In the field of ophthalmic surgery, cryosurgical techniques are known for generating local “freeze burns” to reattach and repair “pin holes” in damaged retinas. These involve the forcible application of intense cold locally from the back of the eye where the repair is to be made. Another known technique for such eye repairs employs fine laser beams directed from the front and through the eyeball to generate local internal burns that heal to reattach torn retinas. The “burn”, no matter how it is generated, by itself causes the burned, i.e., temperature-damaged, tissues initially to stick to each other. The internal pressure of the vitreous material within the affected eyeball thereafter continually acts to hold the “burned” tissues in firm contact with each other while they heal and form a shared “fused scar” to become permanently attached thereby.
No prior art is known that teaches or even suggests either an apparatus or a method to repair a prolapsed vagina, without requiring the making of any vaginal or abdominal incisions, by utilizing deliberately fused scar tissue to permanently attach the vagina in a correct disposition to adjacent support tissue at a plurality of support locations within a patient's pelvis. The present invention, in its various embodiments as disclosed herein, thus provides a simple, minimally invasive, safe, inexpensive solution to this long felt need. These features make the present invention particularly suitable for the elderly, medically fragile, patient who would not be able to safely tolerate currently available techniques.
SUMMARY OF THE INVENTION It is a principal object of this invention to provide a simple, minimally invasive and inexpensive apparatus for effecting vaginal prolapse repair without vaginal or abdominal incisions.

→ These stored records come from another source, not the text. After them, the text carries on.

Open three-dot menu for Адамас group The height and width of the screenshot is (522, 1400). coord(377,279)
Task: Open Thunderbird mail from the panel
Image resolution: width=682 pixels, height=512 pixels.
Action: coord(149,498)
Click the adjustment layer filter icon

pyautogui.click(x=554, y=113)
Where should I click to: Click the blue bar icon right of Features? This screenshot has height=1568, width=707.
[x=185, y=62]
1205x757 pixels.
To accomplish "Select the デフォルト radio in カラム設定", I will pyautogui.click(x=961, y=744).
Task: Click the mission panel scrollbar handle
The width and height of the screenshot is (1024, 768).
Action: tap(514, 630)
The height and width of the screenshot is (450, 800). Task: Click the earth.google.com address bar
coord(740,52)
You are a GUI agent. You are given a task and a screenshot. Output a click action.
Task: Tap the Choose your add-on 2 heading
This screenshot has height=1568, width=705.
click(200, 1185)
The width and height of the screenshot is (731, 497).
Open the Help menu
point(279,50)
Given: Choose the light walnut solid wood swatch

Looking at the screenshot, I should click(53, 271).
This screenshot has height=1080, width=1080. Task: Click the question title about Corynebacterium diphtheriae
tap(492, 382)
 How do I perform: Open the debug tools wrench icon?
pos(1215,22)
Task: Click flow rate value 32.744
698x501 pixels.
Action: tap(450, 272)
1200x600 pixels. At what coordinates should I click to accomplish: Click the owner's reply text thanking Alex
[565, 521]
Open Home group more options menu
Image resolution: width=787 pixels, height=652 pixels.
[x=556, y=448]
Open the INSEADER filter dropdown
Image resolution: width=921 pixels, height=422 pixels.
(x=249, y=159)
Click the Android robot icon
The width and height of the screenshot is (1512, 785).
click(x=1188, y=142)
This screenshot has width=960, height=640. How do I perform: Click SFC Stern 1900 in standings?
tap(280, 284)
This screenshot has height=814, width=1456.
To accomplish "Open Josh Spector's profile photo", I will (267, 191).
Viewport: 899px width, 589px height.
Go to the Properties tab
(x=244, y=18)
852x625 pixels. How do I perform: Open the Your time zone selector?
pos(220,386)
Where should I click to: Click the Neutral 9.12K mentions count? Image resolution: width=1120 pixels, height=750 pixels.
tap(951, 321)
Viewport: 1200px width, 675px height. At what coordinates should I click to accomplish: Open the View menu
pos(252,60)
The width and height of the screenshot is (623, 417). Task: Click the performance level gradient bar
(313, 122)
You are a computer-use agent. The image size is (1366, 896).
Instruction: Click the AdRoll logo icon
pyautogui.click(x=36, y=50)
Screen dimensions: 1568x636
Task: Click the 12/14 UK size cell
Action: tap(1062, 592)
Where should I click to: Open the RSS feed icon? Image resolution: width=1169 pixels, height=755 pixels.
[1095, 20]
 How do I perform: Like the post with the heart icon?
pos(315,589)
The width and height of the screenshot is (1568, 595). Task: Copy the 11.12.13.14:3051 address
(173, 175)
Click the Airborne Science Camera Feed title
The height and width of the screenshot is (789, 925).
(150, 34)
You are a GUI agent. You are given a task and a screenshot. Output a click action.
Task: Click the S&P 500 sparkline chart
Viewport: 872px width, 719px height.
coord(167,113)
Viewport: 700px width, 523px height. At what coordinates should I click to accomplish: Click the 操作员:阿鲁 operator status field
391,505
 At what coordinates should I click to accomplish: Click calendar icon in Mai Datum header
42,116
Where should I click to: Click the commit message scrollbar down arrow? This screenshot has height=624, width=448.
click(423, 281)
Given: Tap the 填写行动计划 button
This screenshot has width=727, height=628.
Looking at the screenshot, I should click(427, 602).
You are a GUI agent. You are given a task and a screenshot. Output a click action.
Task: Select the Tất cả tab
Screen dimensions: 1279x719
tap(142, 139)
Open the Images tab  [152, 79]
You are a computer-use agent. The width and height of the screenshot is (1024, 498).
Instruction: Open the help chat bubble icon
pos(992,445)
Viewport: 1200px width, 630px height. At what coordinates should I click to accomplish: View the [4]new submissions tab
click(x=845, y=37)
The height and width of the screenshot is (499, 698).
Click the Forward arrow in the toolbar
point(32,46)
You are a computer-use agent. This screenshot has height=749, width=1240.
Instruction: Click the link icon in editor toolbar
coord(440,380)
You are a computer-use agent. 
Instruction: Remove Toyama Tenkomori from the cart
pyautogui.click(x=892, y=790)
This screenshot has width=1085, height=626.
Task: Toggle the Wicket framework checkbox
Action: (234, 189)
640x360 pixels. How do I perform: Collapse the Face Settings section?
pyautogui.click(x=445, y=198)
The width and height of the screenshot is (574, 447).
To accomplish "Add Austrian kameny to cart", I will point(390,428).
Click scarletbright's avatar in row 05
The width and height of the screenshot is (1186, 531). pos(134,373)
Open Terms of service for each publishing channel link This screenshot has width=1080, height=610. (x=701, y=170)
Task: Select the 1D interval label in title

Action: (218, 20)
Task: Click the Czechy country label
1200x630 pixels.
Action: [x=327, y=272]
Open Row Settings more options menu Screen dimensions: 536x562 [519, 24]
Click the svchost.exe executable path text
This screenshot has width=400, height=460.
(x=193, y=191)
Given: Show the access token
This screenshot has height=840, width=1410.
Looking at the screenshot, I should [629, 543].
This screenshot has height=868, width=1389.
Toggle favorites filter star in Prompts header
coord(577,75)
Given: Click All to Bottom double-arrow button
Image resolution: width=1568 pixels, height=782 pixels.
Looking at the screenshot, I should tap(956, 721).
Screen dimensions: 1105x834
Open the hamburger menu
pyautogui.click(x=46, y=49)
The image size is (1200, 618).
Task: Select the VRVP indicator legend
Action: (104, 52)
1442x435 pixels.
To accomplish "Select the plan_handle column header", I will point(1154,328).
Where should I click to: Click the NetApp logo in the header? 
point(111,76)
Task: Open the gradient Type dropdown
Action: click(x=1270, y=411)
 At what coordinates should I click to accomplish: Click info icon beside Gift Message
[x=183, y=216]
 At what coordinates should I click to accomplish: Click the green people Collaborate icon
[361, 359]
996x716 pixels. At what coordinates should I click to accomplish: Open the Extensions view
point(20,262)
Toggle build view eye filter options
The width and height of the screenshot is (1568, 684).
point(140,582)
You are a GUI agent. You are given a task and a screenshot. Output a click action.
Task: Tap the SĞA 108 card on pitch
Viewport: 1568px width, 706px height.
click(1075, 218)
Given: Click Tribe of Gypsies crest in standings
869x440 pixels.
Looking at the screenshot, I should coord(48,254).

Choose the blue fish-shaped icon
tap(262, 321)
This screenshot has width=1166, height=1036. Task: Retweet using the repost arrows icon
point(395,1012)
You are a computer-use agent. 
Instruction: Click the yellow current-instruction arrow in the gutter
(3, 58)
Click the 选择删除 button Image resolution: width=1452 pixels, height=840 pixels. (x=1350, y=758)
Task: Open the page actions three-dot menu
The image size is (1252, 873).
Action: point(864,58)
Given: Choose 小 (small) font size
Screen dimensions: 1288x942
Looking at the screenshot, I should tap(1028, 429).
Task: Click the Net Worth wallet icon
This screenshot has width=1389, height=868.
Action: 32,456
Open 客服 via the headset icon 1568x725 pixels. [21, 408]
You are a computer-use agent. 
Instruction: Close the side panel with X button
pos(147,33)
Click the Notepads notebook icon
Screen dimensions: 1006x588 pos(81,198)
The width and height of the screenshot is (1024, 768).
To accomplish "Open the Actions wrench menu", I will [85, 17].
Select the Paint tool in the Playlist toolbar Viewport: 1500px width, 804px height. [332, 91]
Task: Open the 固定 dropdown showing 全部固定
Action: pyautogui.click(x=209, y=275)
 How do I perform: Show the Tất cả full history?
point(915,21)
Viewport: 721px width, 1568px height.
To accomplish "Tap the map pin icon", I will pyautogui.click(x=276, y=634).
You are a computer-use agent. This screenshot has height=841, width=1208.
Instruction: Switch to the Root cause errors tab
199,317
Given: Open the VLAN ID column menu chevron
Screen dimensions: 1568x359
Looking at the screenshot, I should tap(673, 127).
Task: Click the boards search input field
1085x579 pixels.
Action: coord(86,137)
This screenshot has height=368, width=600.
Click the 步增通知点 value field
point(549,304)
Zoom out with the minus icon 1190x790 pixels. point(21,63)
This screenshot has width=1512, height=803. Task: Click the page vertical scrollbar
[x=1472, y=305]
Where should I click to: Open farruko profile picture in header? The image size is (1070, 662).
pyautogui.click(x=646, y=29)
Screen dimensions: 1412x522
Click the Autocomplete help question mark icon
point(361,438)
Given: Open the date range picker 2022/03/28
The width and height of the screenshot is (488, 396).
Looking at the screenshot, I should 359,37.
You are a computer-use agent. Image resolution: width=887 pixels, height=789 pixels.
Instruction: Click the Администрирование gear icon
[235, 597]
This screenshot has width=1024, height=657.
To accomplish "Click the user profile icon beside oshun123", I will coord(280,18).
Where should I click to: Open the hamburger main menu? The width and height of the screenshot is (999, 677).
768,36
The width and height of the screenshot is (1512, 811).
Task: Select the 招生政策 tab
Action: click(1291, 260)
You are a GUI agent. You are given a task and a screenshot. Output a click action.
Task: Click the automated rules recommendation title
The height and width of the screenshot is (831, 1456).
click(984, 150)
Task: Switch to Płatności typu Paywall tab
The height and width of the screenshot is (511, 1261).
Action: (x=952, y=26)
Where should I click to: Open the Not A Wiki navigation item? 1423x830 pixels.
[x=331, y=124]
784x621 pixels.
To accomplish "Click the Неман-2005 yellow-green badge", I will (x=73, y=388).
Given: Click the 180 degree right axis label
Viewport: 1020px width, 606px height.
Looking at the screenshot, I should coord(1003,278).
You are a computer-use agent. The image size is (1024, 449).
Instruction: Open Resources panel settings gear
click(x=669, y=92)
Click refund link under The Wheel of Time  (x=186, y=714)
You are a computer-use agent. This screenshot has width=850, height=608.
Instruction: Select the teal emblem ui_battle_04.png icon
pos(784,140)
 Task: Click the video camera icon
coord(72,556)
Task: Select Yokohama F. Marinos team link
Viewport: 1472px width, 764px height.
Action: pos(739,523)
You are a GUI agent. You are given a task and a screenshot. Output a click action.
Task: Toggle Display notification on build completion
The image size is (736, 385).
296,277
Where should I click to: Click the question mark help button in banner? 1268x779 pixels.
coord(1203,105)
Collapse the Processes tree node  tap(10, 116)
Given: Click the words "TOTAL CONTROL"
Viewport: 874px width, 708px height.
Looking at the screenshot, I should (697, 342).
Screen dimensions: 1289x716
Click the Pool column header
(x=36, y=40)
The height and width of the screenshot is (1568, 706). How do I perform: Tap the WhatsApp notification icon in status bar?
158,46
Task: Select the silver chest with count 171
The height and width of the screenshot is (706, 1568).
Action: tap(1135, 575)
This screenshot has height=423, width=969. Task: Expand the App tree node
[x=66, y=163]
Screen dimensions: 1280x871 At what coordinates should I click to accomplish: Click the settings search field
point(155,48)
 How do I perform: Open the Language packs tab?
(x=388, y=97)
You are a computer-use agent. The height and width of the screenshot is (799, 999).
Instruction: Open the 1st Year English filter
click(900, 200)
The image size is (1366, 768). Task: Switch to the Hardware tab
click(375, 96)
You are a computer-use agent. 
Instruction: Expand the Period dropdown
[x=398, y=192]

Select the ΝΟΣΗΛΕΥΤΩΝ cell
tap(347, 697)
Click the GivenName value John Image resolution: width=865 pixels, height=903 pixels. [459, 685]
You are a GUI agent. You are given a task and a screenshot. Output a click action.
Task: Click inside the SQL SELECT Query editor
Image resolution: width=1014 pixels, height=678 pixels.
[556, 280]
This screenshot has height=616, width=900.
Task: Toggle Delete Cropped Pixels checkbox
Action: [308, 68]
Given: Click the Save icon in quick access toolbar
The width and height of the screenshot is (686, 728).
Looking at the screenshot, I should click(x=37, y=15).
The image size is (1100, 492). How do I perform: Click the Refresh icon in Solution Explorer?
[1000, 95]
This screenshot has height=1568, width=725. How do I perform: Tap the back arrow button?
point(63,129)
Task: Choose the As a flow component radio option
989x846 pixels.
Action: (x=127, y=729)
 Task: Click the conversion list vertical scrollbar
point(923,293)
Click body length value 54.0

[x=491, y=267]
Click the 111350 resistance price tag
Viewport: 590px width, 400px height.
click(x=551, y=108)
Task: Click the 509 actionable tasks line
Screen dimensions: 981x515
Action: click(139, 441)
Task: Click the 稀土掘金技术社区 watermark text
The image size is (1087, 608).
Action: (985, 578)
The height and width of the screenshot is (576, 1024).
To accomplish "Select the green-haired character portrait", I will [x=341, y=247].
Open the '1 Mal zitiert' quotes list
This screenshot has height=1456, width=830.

Another object is to provide a simple, minimally invasive and inexpensive apparatus by which a surgeon can quickly, relatively painlessly, affordably, safely and permanently repair a prolapsed vagina with any displaced internal organs repositioned in their correct locations within a female patient.
These and other related objects of this invention are realized by providing an apparatus for repairing vaginal prolapse in a female patient, comprising:
- an elongate hollow element, having a sharp distal end and a proximate end, of a stiffness and length selected to permit, without incision, insertion of the distal end from within the patient's correctly repositioned vagina through a wall of the vagina and to a selected depth into selected support tissue;
- a barbed element having a front end, a rear end and rearwardly-directed barbs, positioned inside the hollow element adjacent the distal end thereof with at least some of the barbs disposed to engage with the selected support tissue immediately upon insertion of the distal end of the hollow element for location of the barbed ele in the support tissue; and
- a predetermined length of suture material, connected to the barbed element so as to extend through the vaginal wall following said location of the barbed element in the support tissue.
Another object of this invention is to provide a method by which a surgeon can form a permanent bond between a support tissue and a supported tissue within a patient's body by deliberately forming a fused scar between them at a selected location.
This object is realized by providing a method of forming a permanent local bond between a living support tissue and an adjacent living supported tissue within a patient's body, comprising the step of:
- deliberately forming a fused scar between a physically distressed surface portion of the support tissue and a contacting physically distressed surface portion of the supported tissue at a selected location.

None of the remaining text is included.